## STATED TASK A:
In the model card, what technique was used to balance the dataset for training?
## STATED TASK B:
Quote the model card from "This model is designed" up to and including "or technical documents.".

## PAGE EXTRACT:
Update README with balanced training results (Accuracy 88.76%)

a39acd0 29 days ago

2.23 kB

library_name: transformers
license: mit
base_model: xlm-roberta-base
tags:
  - generated_from_trainer
  - emotion-classification
  - midwest-emo
  - multilingual
metrics:
  - accuracy
datasets:
  - anggars/mbti-emotion
model-index:
  - name: xlm-emotion
    results:
      - task:
          name: Text Classification
          type: text-classification
        dataset:
          name: anggars/mbti-emotion
          type: anggars/mbti-emotion
        metrics:
          - name: Accuracy
            type: accuracy
            value: 0.8876

xlm-emotion

This model is a fine-tuned version of xlm-roberta-base for Emotion Classification (28 labels). It is specifically trained to recognize emotional nuances in Midwest Emo and Math Rock lyrical styles.

To ensure high reliability and prevent the model from being biased toward majority classes (like Grief), the training was conducted on a balanced version of the anggars/mbti-emotion dataset using undersampling techniques.

Model description

Model Type: XLM-RoBERTa Base
Labels: 28 Emotion Categories
Dataset: Balanced anggars/mbti-emotion (max 500 samples per class combo)
Language: English & Indonesian

Training results

The following results were achieved on the evaluation set during the 3-epoch training process:

Training Loss	Epoch	Step	Validation Loss	Accuracy
0.5297	1.0	5618	0.4876	0.8480
0.3340	2.0	11236	0.4059	0.8732
0.2116	3.0	16854	0.3954	0.8876

Intended uses & limitations

This model is designed for sentiment and emotion analysis in creative writing, specifically lyrics. Limitations: Since it's trained on a specific subgenre context, it may perform differently on general conversational text or technical documents.

Training procedure

Training hyperparameters

learning_rate: 2e-05
train_batch_size: 16
eval_batch_size: 16
seed: 42
optimizer: AdamW with betas=(0.9,0.999) and epsilon=1e-08
num_epochs: 3

Framework versions

Transformers 4.44.2
Pytorch 2.5.1+cu124
Datasets 3.1.0
Tokenizers 0.20.3

## GIVEN INFORMATION:
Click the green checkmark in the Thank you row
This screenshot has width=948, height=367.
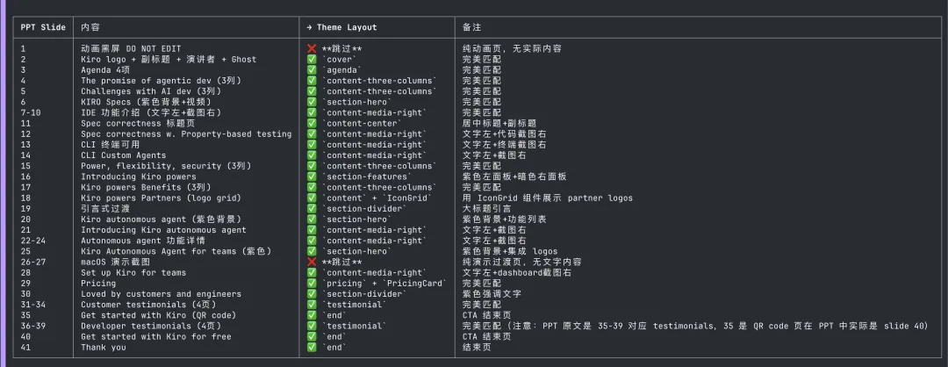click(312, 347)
* * *
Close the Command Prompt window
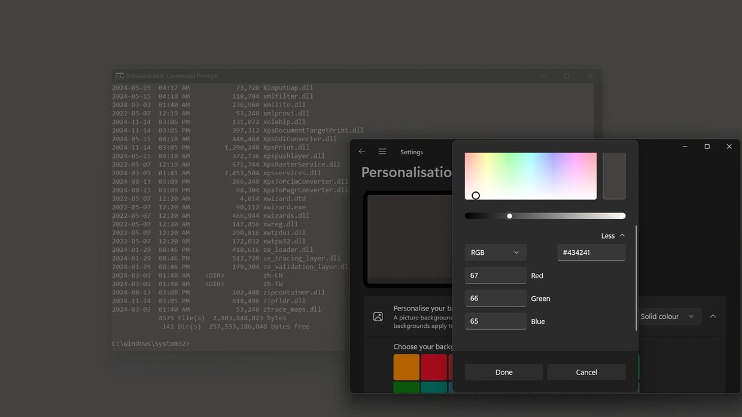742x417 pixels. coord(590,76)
--
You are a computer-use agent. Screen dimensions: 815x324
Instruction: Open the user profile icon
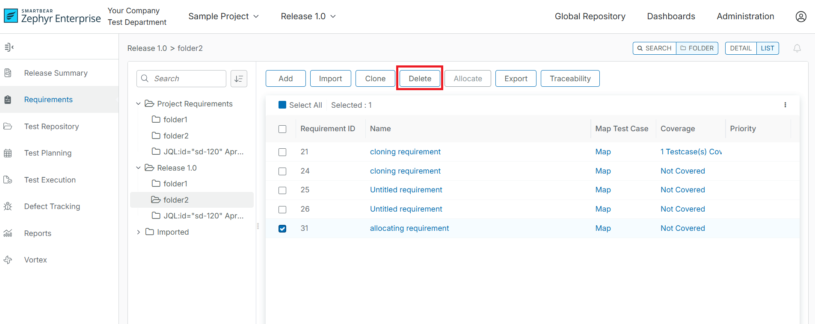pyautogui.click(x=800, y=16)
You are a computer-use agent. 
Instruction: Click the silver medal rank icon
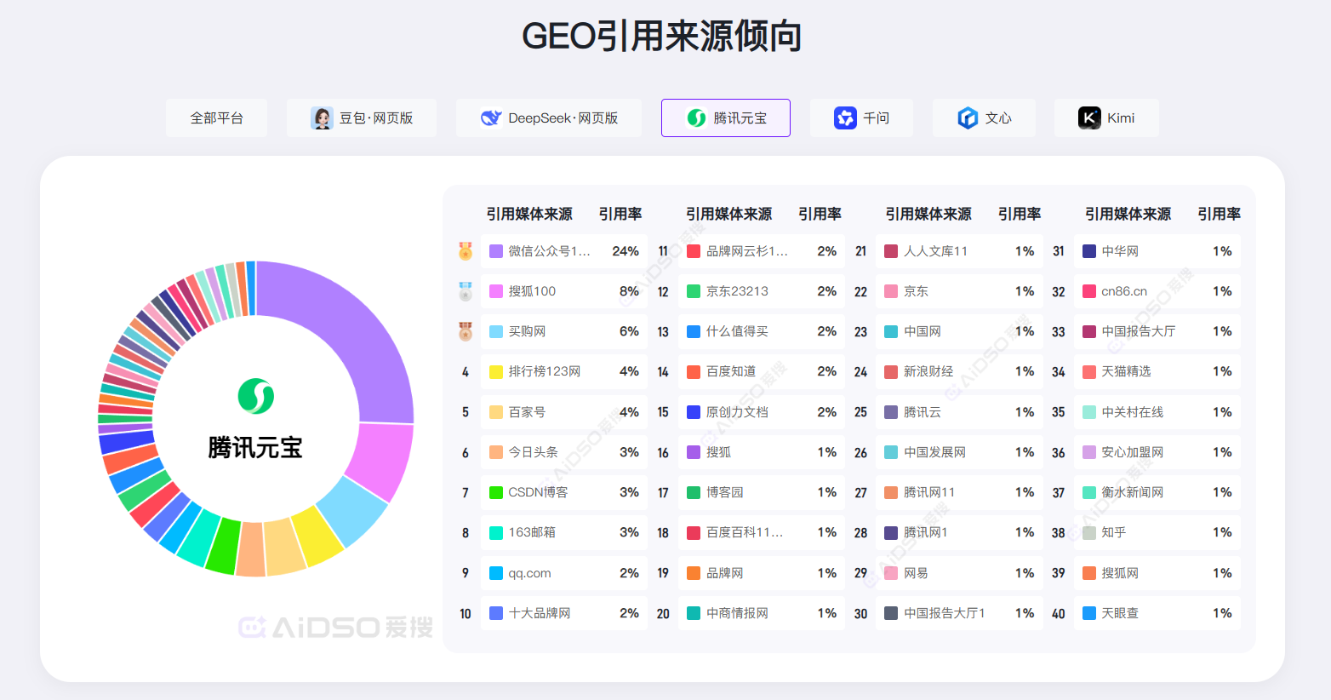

## COMPLETE ANSWER A:
Undersampling.

## COMPLETE ANSWER B:
This model is designed for sentiment and emotion analysis in creative writing, specifically lyrics. Limitations: Since it's trained on a specific subgenre context, it may perform differently on general conversational text or technical documents.